# Temperature Shock?



## Diver Down (Jan 28, 2014)

I lost a 6 month old Zebra Danio today following a routine 25% weekly water change. He shared a 20-gal tank with two other Danios and six tetras (Rosie and Red Phantom). The whole gang seemed fine before the water change, but all were acting panicked right after. My first thought was to look at the water temp, which it turns out had risen about six degrees. I keep the tank at 76, and my thermometer was showing 82. A few minutes later the Danio was dead, and one of the tetras was lodged at the base of an Anacharis, breathing but not moving. Now the tetra is swimming again, but he is still weak.

I also tested Ammonia, Nitrites, and Nitrates after discovering the problem. Zero ammonia, zero nitrite, 20ppm Nitrate. That's typical for my tank. Also tested pH. Read 7.2, which is a bit below typical, which is 7.4.

So, could a six degree rise cause such a sudden trauma? Nearly instant death? Clearly, the water I added must have been considerably warmer than 82, if it caused the blended temperature to rise to that level. But the water I added felt cool to the touch, with a slight stream of warmer water mixing in. Certainly not hot. I fill the tank from my tap (separate hot and cold valves mixing in one faucet), testing and adjusting the temperature beforehand. It's not an exact method, and sometimes the pressure on one of the two taps will drop after I start filling, changing the blended temp. That may have happened this time; the only evidence I have is the temp rise.

-DD


----------



## scott1234 (Mar 13, 2013)

In my opinion, Yes, a sudden 6 degree temperature fluctuation (in either direction) will kill fish FAST. My method, that has worked perfectly for years, Aging my water. What I do for all my tanks is, for my 20 gallon I do 50% weekly W/C, which is 2 5 gal. buckets, filled and let sit in my bathtub 48 hours prior to W/C. The reason for this is the water straight from my tap has a PH of around 8.4, after it has a chance to sit, it settles to 8.0. Plus the chlorine has a chance to gas-out naturally (I still use seachem prime just as a precaution) so after all that your water is completely stable, I never use straight from tap, it only causes problems with fluctuations in my tanks. NOW temperature wise, Get yourself a meat thermometer ( I know how it sounds but bare w/me) they are shockingly accurate (I crossed tested against aquarium thermometers) test water temp. in buckets, for me, my aged water always reads 68-70F, so I plug the tub and fill with hot water about 1/3 up the side of the buckets, give the buckets a stir every 10 minutes or so, keep checking the temp. of the bucket water, in 20-30 minutes, my buckets temp. match my tank temp.


----------



## henningc (May 20, 2013)

I concur the change in temp did the damage. Aging water is a great way to make sure things are stable. I have a heated fishroom, so my 5gal buckets are always the same temp as the tanks.


----------



## pop (Aug 29, 2012)

Hello:
I am not challenging you all assessment but this loss of fish due to temp change 6 degrees is hard to understand. One might think that since only one critter passed on why didn’t the other aquarium members also pass on if loss was due to sudden slight temp change of six degrees.
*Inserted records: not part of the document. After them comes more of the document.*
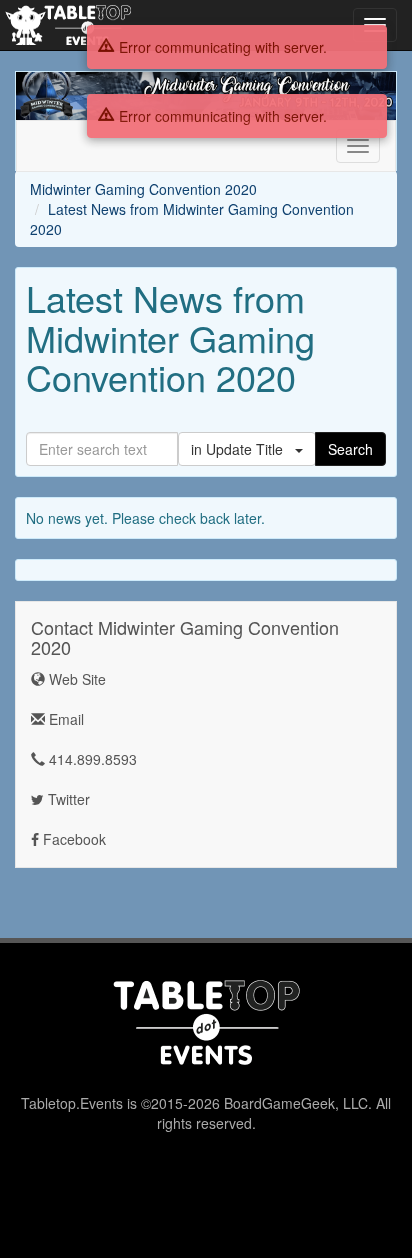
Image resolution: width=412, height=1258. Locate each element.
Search (350, 449)
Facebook (72, 839)
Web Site (75, 679)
I think you had to add very warm water to you 20 gal tank to raise the temp that much. I would check the heater. When I do water changes I use cold water unless I am doing a 50 % or greater water change.


the sudden change in pH could be connected to the problem by way of tds shock. there are some good articles about total dissolved solids and total suspended solids in the article section.

pop


----------



## Diver Down (Jan 28, 2014)

Thanks for the tip, pop. I located the article on TDS. Interesting indeed. I too was skeptical that the temperature rise - even if it really was six degrees - could have such an immediate impact. That's what motivated me to post here to see whether others have had any similar experiences.

The article indicates that if Total Dissolved Solids are high in a tank, fish may struggle more to adapt to any change in pH. The use of the term 'TDS shock' (as the root cause behind pH shock) suggests to me that the impact can happen very quickly. But I'm still not clear how much of a change is considered significant.

*Is a shift from pH 7.4 to 7.2 a big one?*

Similarly, I'm not sure how suddenly the pH dropped. I had not tested it for a few weeks, and I did not test it immediately prior to the water change.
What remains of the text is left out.